*Exercise text*:
Bruce McAllister (left) and Joe Marciano Jr. (right) help Randy Gardner
stay awake as he gets a checkup at the naval hospital.
What happens if you force your self to stay awake. Can you control your sleep? How long can you stay awake? Most of us have no idea what our own body/minds would do. Every now and then someone decides to find out. It is not hard to.
Gardner, a San Diego high school student, was the subject of a self-imposed sleep-deprivation experiment. He had resolved to find out what would happen to his mind and body if he stayed awake from December 28, 1963 to January 8, 1964, a total of 264 hours – eleven days. Assisting him were two classmates, Bruce McAllister and Joe Marciano Jr. They kept him awake and tracked his condition by administering a series of tests. They planned to enter the results in the Greater San Diego High School Science Fair. But transforming the ordeal from a science fair stunt into one of the most widely cited sleep-deprivation experiments ever conducted was the arrival of Stanford researcher William C. Dement, who flew down from Palo Alto to be with Randy as soon as he heard what was going on. Nights were the hardest. If he lay down for a second, he was out like a light. So his high school friends and Dr. Dement kept him active by cruising in the car, taking trips down to the donut shop, blasting music, and playing marathon games of basketball and pinball. Whenever Gardner went to the bathroom, they made him talk through the door to confirm he wasn’t dozing off. The one thing they didn’t do was give him any drugs. Not even caffeine. As more days passed, Gardner’s speech began to slur, he had trouble focusing his eyes, he frequently grew dizzy, he had trouble remembering what he said from one minute to the next, and he was plagued by more hallucinations. One time he saw a wall dissolve in front of him and become a vision of a forest path.

*Work request 1*:
Condense the paragraph of the sleep-deprivation text that begins "Gardner, a San Diego high school student" into a bulleted list of its main facts.
*Work request 2*:
Copy the portion of the sleep-deprivation text that begins at the words "What happens if" and stops after "not hard to.", changing "stay awake" to "keep awake" throughout.
The material that follows is not needed for this work.

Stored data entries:
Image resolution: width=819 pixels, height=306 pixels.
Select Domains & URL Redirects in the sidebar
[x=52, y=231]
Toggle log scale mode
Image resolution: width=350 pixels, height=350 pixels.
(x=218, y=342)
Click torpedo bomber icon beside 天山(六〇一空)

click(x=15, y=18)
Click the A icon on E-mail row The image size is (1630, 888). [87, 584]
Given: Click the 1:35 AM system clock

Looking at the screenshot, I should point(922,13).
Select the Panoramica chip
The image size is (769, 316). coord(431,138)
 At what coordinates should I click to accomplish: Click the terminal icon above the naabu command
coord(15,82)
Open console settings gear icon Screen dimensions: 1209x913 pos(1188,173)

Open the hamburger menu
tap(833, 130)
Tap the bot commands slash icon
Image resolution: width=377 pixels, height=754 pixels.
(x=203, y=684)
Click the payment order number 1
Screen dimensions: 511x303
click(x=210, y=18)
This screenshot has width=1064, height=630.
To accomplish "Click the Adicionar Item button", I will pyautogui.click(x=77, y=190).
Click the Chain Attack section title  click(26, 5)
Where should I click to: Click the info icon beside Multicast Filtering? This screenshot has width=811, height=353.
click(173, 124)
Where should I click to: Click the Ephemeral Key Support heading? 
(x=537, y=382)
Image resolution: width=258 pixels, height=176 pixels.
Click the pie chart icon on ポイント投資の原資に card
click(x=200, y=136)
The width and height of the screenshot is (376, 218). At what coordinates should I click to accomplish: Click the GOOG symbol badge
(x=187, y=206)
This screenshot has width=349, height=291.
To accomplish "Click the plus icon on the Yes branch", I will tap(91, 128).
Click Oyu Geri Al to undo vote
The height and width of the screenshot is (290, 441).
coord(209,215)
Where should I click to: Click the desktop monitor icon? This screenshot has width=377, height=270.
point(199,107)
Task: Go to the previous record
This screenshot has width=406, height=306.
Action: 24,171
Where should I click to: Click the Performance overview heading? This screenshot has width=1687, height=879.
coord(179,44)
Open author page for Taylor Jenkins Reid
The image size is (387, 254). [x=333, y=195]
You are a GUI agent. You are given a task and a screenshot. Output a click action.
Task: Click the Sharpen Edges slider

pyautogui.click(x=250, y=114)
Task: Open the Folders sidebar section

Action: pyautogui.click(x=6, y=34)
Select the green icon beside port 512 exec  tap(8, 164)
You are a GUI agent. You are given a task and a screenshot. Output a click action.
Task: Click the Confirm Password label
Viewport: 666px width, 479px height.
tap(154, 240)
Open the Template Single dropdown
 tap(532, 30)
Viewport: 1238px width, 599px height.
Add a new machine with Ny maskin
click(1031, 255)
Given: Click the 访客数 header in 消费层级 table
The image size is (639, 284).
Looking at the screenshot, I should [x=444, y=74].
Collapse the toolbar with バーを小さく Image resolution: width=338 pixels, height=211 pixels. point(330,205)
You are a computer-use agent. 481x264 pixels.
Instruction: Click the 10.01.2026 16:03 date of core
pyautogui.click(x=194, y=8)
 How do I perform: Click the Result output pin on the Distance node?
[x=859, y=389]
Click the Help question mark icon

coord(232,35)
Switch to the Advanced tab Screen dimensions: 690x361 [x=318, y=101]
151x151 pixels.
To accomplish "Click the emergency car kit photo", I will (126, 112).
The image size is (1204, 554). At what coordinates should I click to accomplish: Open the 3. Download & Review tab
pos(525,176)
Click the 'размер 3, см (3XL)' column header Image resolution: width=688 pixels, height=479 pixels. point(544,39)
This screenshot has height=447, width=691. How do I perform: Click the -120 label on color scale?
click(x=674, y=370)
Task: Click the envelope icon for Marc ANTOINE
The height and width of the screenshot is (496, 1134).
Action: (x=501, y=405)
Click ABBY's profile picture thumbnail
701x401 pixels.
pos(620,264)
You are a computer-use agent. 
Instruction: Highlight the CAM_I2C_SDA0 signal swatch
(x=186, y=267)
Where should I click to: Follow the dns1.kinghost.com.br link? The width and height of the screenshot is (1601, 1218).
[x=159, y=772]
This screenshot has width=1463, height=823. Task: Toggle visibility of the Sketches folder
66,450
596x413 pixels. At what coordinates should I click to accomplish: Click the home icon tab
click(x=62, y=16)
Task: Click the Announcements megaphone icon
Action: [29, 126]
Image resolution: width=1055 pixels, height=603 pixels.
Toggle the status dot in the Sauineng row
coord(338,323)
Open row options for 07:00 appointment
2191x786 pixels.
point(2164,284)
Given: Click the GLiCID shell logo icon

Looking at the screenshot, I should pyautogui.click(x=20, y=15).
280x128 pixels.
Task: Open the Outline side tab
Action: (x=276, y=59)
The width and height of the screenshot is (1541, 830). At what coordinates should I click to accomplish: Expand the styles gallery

*Final answer 1*:
- Randy Gardner, a San Diego high school student, stayed awake from December 28, 1963 to January 8, 1964, a total of 264 hours (eleven days), in a self-imposed sleep-deprivation experiment.
- Classmates Bruce McAllister and Joe Marciano Jr. kept him awake and tracked his condition with tests, planning to enter the results in the Greater San Diego High School Science Fair.
- Stanford researcher William C. Dement flew down from Palo Alto to join him, which turned the project into one of the most widely cited sleep-deprivation experiments.
- Nights were hardest, so they kept him active with car rides, donut shop trips, loud music, and marathon basketball and pinball games.
- He had to talk through the bathroom door to prove he was awake, and he was given no drugs, not even caffeine.
- Over time his speech slurred, and he had trouble focusing his eyes, dizziness, memory lapses and more hallucinations, including seeing a wall turn into a forest path.

*Final answer 2*:
What happens if you force your self to keep awake. Can you control your sleep? How long can you keep awake? Most of us have no idea what our own body/minds would do. Every now and then someone decides to find out. It is not hard to.